M5S, a Catania pienone per i grillini pop star

Giancarlo Cancelleri e Alessandro Di Battista scaldano la piazza e riscuotono applausi

M5S

CATANIA – Piazza Teatro Massimo è stracolma e la diretta Facebook, condivisa da un migliaio di persone, “allarga” il pubblico. Il M5S dimesso della conferenza stampa #Biancodimettiti lascia il posto agli one man show.
Alessandro Di Battista e Giancarlo Cancelleri in particolare. Giubbino di pelle l’uno, giacca scura e camicia l’altro. In comune la verve da motivatori di folle e la comicità ereditata da Grillo.

A precederli gli interventi di Angela Foti, Nunzia Catalfo, Giulia Grillo e Francesco Cappello. Mario Giarrusso coordina i movimenti sul palco, ma le vere pop star sono loro: Gianca e il Dibba.

Cancelleri scalda il pubblico: Giarrusso lo presenta come il prossimo presidente della Regione, mentre Di Battista immortala il bagno di folla col suo cellulare. “Catania adesso. Non so se mi spiego”, scrive a commento sulla sua pagina Facebook.

“Siamo come la Nutella”, esordisce Cancelleri. “Siamo come la Nutella a confronto con quel surrogato, il CreamCiock: nessuno sceglie il surrogato, la Nutella e la Nutella! Hanno criticato le nostra piattaforma on line e adesso si stanno creando le loro”.

È la chiusura dell’Iday, il mese di gazebo per raccogliere idee e suggerimenti per scrivere il programma elettorale da presentare per le prossime elezioni regionali. “Ma non è un chiusura, è un inizio”, aveva detto poco prima Angela Foti.

“Sono arrivate oltre 10.000 proposte” spiega Cancelleri. “Non idee, ma vere e proprie proposte di legge per riscrivere il futuro di questa regione: riforma energetica, piano rifiuti, abolizione dei vitalizi. Il programma c’è. Da qui a ottobre dobbiamo incontrare quanta più gente possibile e convincerli a tornare a votare e a votare M5S. Dobbiamo arrivare al palazzo dell’Ars in maggioranza: ogni voto sarà un martello con il quale li inchioderemo”.

Sono forti del consenso del pubblico e della cronaca: “I mafiosi dicono che i M5S è inavvicinabile”, prosegue Cancelleri. “La mafia ha tolte le grinfie dagli appalti col Comune a Bagheria perché Cinque non scende a patti con la mafia“.

È il turno di Alessandro Di Battista: gli regalano un panaro fatto a mano e una marmellata di fichi.
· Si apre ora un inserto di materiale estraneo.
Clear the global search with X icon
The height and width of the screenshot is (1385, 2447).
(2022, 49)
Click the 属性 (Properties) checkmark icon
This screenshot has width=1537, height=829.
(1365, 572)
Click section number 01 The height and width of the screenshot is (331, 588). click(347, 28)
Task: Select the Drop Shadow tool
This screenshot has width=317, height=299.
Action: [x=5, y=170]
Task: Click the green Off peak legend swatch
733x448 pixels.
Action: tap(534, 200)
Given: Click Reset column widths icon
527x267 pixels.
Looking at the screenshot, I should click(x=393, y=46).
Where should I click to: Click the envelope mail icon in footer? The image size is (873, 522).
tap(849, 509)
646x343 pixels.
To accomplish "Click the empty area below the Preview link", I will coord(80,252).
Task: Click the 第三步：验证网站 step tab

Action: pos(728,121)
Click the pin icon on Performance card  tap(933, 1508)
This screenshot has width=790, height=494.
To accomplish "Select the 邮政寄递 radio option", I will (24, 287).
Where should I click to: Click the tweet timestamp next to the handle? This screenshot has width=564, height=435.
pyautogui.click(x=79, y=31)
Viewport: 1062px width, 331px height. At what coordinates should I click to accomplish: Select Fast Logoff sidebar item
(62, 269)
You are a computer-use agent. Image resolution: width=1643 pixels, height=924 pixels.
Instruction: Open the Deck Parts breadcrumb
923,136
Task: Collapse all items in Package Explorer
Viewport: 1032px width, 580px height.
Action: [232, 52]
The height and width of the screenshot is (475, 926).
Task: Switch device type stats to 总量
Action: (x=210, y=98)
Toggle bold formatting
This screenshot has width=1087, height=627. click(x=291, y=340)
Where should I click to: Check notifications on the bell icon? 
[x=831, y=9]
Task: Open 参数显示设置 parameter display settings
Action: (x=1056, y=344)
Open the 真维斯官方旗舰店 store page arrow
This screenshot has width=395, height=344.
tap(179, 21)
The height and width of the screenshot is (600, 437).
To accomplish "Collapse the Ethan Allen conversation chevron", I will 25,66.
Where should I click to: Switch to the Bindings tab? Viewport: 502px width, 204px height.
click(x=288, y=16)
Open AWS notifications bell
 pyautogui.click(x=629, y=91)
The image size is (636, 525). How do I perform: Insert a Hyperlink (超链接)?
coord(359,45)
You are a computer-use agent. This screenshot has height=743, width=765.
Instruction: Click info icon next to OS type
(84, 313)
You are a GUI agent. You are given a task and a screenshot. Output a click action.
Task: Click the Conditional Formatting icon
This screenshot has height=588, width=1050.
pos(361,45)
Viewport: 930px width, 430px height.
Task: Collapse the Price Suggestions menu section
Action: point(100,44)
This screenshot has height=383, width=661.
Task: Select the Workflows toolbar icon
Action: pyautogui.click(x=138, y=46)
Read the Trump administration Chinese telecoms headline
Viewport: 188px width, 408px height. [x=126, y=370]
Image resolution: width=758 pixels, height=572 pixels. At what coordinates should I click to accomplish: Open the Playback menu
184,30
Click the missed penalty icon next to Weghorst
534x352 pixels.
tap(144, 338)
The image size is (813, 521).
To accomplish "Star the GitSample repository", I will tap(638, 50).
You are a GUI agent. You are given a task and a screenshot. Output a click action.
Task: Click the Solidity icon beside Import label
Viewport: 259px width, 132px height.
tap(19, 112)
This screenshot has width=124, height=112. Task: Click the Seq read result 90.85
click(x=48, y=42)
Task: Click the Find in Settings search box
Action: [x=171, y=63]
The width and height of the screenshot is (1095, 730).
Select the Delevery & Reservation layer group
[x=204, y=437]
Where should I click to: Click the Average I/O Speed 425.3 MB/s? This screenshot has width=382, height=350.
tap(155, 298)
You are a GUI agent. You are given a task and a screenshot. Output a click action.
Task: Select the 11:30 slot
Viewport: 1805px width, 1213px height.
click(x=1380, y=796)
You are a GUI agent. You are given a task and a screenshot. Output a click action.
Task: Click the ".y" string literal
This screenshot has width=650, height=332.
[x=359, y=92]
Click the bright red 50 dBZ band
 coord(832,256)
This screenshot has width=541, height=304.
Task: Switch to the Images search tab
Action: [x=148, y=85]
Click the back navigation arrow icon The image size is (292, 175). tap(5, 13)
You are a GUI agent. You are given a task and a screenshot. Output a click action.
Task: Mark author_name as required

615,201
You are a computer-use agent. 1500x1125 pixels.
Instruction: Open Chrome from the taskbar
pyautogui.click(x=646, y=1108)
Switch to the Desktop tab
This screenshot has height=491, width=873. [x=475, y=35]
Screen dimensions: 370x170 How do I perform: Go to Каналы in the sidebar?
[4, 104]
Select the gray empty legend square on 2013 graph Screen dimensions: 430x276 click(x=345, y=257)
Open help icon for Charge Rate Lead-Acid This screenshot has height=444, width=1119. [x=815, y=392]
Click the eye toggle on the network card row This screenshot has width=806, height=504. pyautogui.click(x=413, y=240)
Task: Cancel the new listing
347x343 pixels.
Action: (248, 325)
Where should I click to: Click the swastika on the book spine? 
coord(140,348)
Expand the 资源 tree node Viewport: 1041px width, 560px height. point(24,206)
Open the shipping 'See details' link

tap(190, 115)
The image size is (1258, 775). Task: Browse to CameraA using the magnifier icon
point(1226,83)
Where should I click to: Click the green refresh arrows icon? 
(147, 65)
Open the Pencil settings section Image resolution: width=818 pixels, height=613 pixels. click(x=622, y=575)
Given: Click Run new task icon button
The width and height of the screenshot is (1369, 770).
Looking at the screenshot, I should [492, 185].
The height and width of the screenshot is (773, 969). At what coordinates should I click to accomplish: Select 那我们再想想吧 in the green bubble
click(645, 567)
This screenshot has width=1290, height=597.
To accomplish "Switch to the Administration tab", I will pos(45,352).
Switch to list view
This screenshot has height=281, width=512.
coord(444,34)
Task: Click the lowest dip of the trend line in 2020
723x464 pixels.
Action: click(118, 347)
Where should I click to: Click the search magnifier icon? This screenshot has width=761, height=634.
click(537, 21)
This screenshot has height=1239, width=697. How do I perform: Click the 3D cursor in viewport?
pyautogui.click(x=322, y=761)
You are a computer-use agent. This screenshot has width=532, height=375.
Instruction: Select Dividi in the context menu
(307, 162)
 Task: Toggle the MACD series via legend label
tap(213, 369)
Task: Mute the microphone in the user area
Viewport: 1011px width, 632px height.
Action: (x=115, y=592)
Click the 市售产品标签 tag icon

A donarli due signori avanti con l’età, giù dal palco. “Ti voghiu beni come a mme figghiu” gli dice l’anziano muratore, battendosi il petto pieno d’orgoglio per quel ragazzo in jeans  che ha attraversato l’Italia in motorino e che adesso parla alla città.

“Temono le piazze piene anche non in campagna elettorale” esordisce il Dibba. “Ignoriamoli. Si stanno facendo una guerra fra di loro. Dobbiamo entrare nell’ottica che partecipare alla vita politica è un dovere e candidarsi è un dovere non solo un diritto“.

“Faremo errori: i primi mesi al governo saranno difficili, come lo sono stati i primi in parlamento. Ma per noi la politica non è una professione, finito il nostro mandato noi torneremo al nostro lavoro, al mondo reale che esiste fuori da Montecitorio”.

“Invece chi pensa che la politica sia una professione, scende a compromessi per mantenere quello che reputa un posto di lavoro. Noi dobbiamo rispondere a voi che ci avete votato e al programma che abbiamo presentato”.

Loro invece hanno le mani legate da chi gli ha finanziato la campagna elettorale. Devono rispondere ai finanziatori, non ai cittadini”.

Dopo verrebbero altri interventi. È lo stile del Movimento: tutti uguali, tutti cittadini. Ma lo show è finito e in tanti corrono ad incontrare Alessandro Di Battista che da sopra il palco fa cenno di aspettare e di far silenzio per continuare ad ascoltare chi ha l’arduo compito di parlare dopo di lui.